Un candidat à une élection a le droit de s’exprimer dans une autre langue que la langue officielle nationale

En droit français, un candidat ou un élu a le droit de s’exprimer dans la langue de son choix.

Ceci n’est pas à confondre avec le fait que les débats des assemblées délibérantes et les documents administratifs doivent quant à eux, être en français quitte à être traduits (voir « sources » ci-après).

Or, voici que, ce jour, par son arrêt de chambre, rendu dans l’affaire Mestan c. Bulgarie (requête no 24108/15), la Cour européenne des droits de l’homme a, unanimement, posé qu’un candidat à une élection ne saurait être sanctionné pour s’être exprimé, dans sa campagne électorale, dans une autre langue que la langue du pays.

L’affaire concerne une sanction administrative imposée au leader d’un parti politique– traditionnellement soutenu par l’électorat de la minorité turque en Bulgarie – et candidat aux élections législatives bulgares de 2013 car il s’était exprimé en turc pendant sa campagne électorale. Les autorités bulgares estimèrent que le requérant avait enfreint le code électoral bulgare.

La Cour constate que le code électoral bulgare interdit absolument l’emploi de toute langue autre que la langue officielle, à savoir le bulgare, dans le cadre des campagnes électorales, et les infractions à cette disposition entraînent des sanctions administratives prenant la forme d’amendes.

La Cour note que la sanction administrative imposée au requérant sous forme d’amende constitue une ingérence dans l’exercice par le requérant de son droit à la liberté d’expression.

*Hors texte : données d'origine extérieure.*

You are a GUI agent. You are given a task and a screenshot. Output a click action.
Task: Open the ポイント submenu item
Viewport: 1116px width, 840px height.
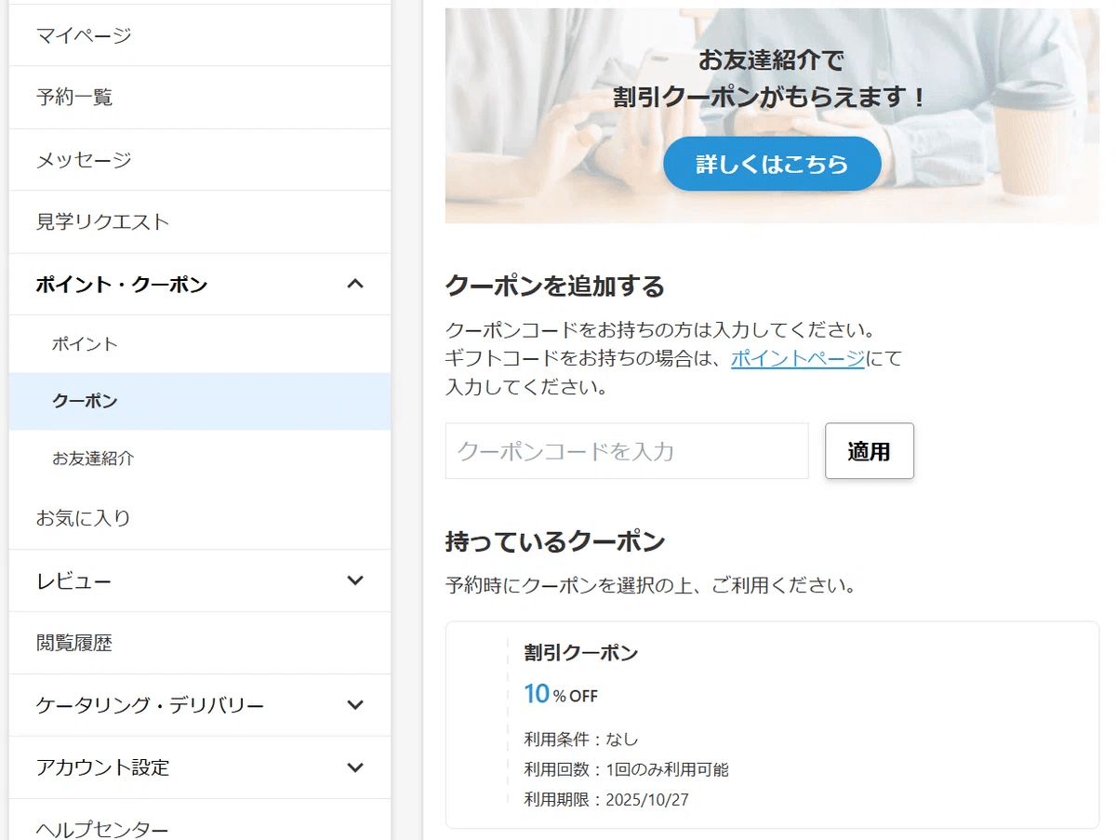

Celle-ci était prévue par le code électoral et visait éventuellement comme but la défense de l’ordre ainsi que la protection des droits d’autrui.

La Cour souligne l’importance du pluralisme, de la tolérance et de la protection des minorités dans une société démocratique, et précise que le respect des minorités, loin d’affaiblir les démocraties, ne peut que les renforcer. Ainsi, en dépit de la marge d’appréciation laissée aux autorités nationales, la Cour considère que l’interdiction en cause ne répondait pas à un besoin social impérieux et n’était pas proportionnée aux buts légitimes visés par l’article 10 de la Convention. L’ingérence dans l’exercice par le requérant de son droit à la liberté d’expression n’était donc pas nécessaire dans une société démocratique.

La Cour observe que le caractère absolu de l’interdiction litigieuse a privé les juridictions nationales de leur pouvoir d’exercer un contrôle juridictionnel adéquat. En témoigne clairement le fait que le tribunal de district s’est borné dans son examen de l’affaire à vérifier, sur la base notamment d’un enregistrement vidéo, de documents écrits et de déclarations de témoins, si, pendant la réunion en cause, le requérant s’était exprimé dans une langue autre que le bulgare dans le cadre d’une campagne électorale. Ce caractère absolu est également confirmé par les exemples de jurisprudence figurant au dossier.

Plus modestement, le requérant va, royalement, récupérer 1 200 euros (EUR) pour dommage moral et 3 200 EUR pour frais et dépens.

A mon sens, le droit français n’impose pas la langue française pour les candidats au élections, donc cette décision n’a pas d’impact immédiat dans notre pays, sauf peut être par extension (mais il s’agit en ce cas d’une extrapolation très hasardeuse de cette décision) pour les rédactions des « circulaires » (dites dans le langage courant « professions de foi »), sous réserve en sus des règles (coutumières en réalité) propres à l’Alsace-Moselle jusqu’en 2008 (et dont l’auteur regrette à titre personnel la disparition).